Entries taken from a collection:
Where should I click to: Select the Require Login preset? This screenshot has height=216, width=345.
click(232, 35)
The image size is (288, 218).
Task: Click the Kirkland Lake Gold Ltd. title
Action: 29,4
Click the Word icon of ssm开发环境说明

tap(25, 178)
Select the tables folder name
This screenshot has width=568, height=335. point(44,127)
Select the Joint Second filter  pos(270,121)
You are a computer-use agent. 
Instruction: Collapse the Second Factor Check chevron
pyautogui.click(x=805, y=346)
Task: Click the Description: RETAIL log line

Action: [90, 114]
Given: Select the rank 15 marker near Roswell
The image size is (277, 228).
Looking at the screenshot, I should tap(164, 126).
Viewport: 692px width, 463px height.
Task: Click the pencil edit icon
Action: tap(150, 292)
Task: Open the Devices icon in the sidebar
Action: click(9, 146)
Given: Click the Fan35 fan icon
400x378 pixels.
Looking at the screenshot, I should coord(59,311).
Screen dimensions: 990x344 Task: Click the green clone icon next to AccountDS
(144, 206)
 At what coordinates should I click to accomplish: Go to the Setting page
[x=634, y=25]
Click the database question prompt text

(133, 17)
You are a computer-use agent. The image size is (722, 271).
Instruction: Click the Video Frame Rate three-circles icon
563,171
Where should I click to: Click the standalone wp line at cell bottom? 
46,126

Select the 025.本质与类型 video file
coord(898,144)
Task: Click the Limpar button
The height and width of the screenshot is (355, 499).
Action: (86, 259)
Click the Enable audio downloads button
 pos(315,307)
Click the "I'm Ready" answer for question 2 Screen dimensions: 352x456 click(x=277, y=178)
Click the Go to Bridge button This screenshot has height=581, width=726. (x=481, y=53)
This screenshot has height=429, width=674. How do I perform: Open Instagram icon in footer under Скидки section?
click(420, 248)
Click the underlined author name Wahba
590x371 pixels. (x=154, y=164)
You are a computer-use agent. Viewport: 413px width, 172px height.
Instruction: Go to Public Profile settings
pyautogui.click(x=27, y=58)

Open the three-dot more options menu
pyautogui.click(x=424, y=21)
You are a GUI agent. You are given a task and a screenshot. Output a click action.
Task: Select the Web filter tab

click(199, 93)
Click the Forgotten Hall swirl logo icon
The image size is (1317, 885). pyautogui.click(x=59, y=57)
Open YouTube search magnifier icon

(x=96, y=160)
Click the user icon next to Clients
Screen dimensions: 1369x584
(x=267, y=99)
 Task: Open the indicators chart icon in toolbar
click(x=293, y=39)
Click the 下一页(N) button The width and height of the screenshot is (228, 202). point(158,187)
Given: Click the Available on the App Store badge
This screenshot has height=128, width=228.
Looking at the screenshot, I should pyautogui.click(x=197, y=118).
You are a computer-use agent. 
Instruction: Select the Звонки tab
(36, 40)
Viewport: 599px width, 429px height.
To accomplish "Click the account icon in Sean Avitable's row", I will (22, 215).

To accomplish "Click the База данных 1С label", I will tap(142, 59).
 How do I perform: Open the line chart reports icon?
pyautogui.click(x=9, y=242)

**Instructions for the task**.
Transcribe the records above in full, exactly as they stand.

**Output**.
Where should I click to: Select the Require Login preset? This screenshot has height=216, width=345.
click(232, 35)
The image size is (288, 218).
Task: Click the Kirkland Lake Gold Ltd. title
Action: 29,4
Click the Word icon of ssm开发环境说明

tap(25, 178)
Select the tables folder name
This screenshot has width=568, height=335. point(44,127)
Select the Joint Second filter  pos(270,121)
You are a computer-use agent. 
Instruction: Collapse the Second Factor Check chevron
pyautogui.click(x=805, y=346)
Task: Click the Description: RETAIL log line

Action: [90, 114]
Given: Select the rank 15 marker near Roswell
The image size is (277, 228).
Looking at the screenshot, I should tap(164, 126).
Viewport: 692px width, 463px height.
Task: Click the pencil edit icon
Action: tap(150, 292)
Task: Open the Devices icon in the sidebar
Action: click(9, 146)
Given: Click the Fan35 fan icon
400x378 pixels.
Looking at the screenshot, I should coord(59,311).
Screen dimensions: 990x344 Task: Click the green clone icon next to AccountDS
(144, 206)
 At what coordinates should I click to accomplish: Go to the Setting page
[x=634, y=25]
Click the database question prompt text

(133, 17)
You are a computer-use agent. The image size is (722, 271).
Instruction: Click the Video Frame Rate three-circles icon
563,171
Where should I click to: Click the standalone wp line at cell bottom? 
46,126

Select the 025.本质与类型 video file
coord(898,144)
Task: Click the Limpar button
The height and width of the screenshot is (355, 499).
Action: (86, 259)
Click the Enable audio downloads button
 pos(315,307)
Click the "I'm Ready" answer for question 2 Screen dimensions: 352x456 click(x=277, y=178)
Click the Go to Bridge button This screenshot has height=581, width=726. (x=481, y=53)
This screenshot has height=429, width=674. How do I perform: Open Instagram icon in footer under Скидки section?
click(420, 248)
Click the underlined author name Wahba
590x371 pixels. (x=154, y=164)
You are a computer-use agent. Viewport: 413px width, 172px height.
Instruction: Go to Public Profile settings
pyautogui.click(x=27, y=58)

Open the three-dot more options menu
pyautogui.click(x=424, y=21)
You are a GUI agent. You are given a task and a screenshot. Output a click action.
Task: Select the Web filter tab

click(199, 93)
Click the Forgotten Hall swirl logo icon
The image size is (1317, 885). pyautogui.click(x=59, y=57)
Open YouTube search magnifier icon

(x=96, y=160)
Click the user icon next to Clients
Screen dimensions: 1369x584
(x=267, y=99)
 Task: Open the indicators chart icon in toolbar
click(x=293, y=39)
Click the 下一页(N) button The width and height of the screenshot is (228, 202). point(158,187)
Given: Click the Available on the App Store badge
This screenshot has height=128, width=228.
Looking at the screenshot, I should pyautogui.click(x=197, y=118).
You are a computer-use agent. 
Instruction: Select the Звонки tab
(36, 40)
Viewport: 599px width, 429px height.
To accomplish "Click the account icon in Sean Avitable's row", I will (22, 215).

To accomplish "Click the База данных 1С label", I will tap(142, 59).
 How do I perform: Open the line chart reports icon?
pyautogui.click(x=9, y=242)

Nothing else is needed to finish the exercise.